▸ **What you will do**
Take the listing below and print exactly the lines starting at the line containing "Toggle the padlock lock button" and ending at the line containing "1349x854 pixels.", both ends included, and no others.
Records to use below:
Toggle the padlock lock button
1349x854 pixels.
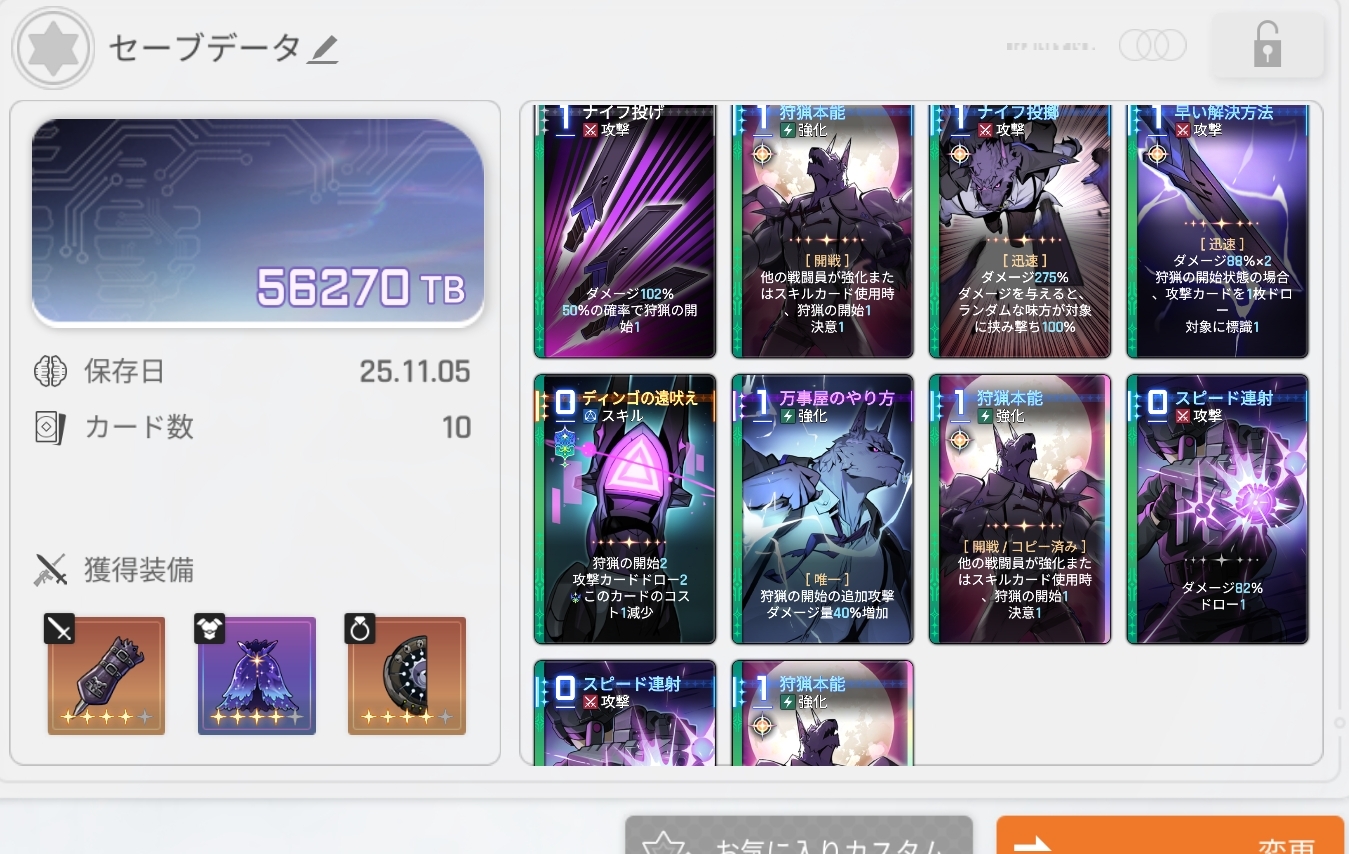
End of Records to use.
Records to use below:
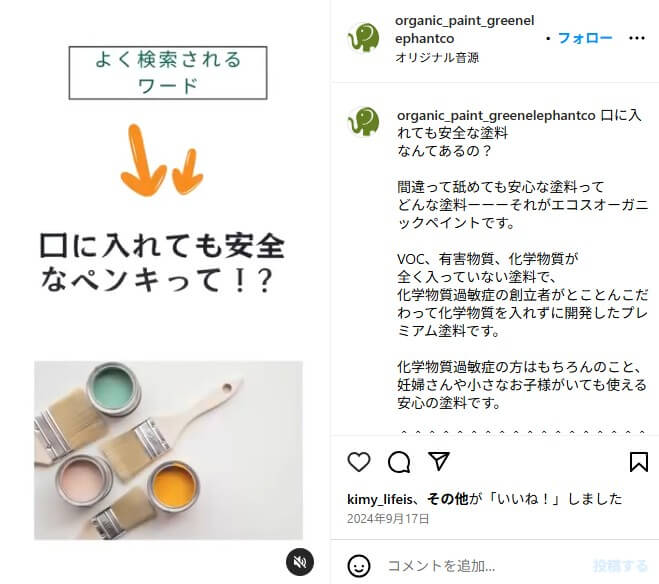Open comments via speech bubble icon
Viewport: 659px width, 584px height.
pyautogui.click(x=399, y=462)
End of Records to use.
Records to use below:
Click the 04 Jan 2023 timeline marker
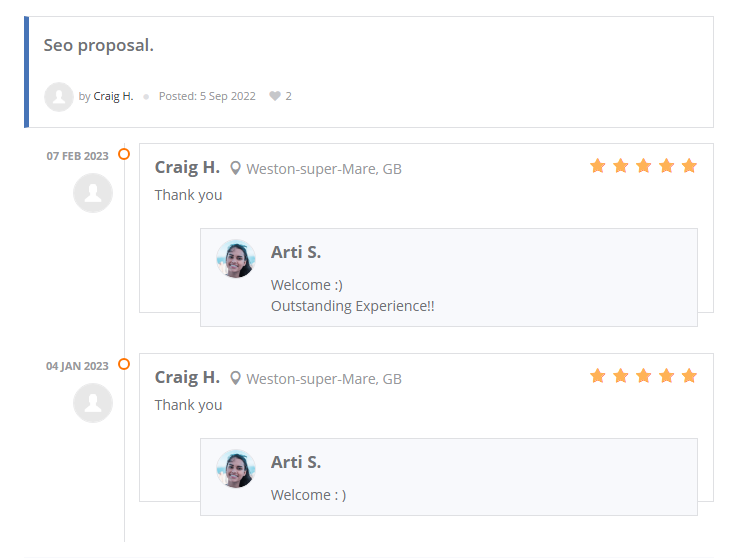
End of Records to use.
▸ **Task result**
Toggle the padlock lock button
1349x854 pixels.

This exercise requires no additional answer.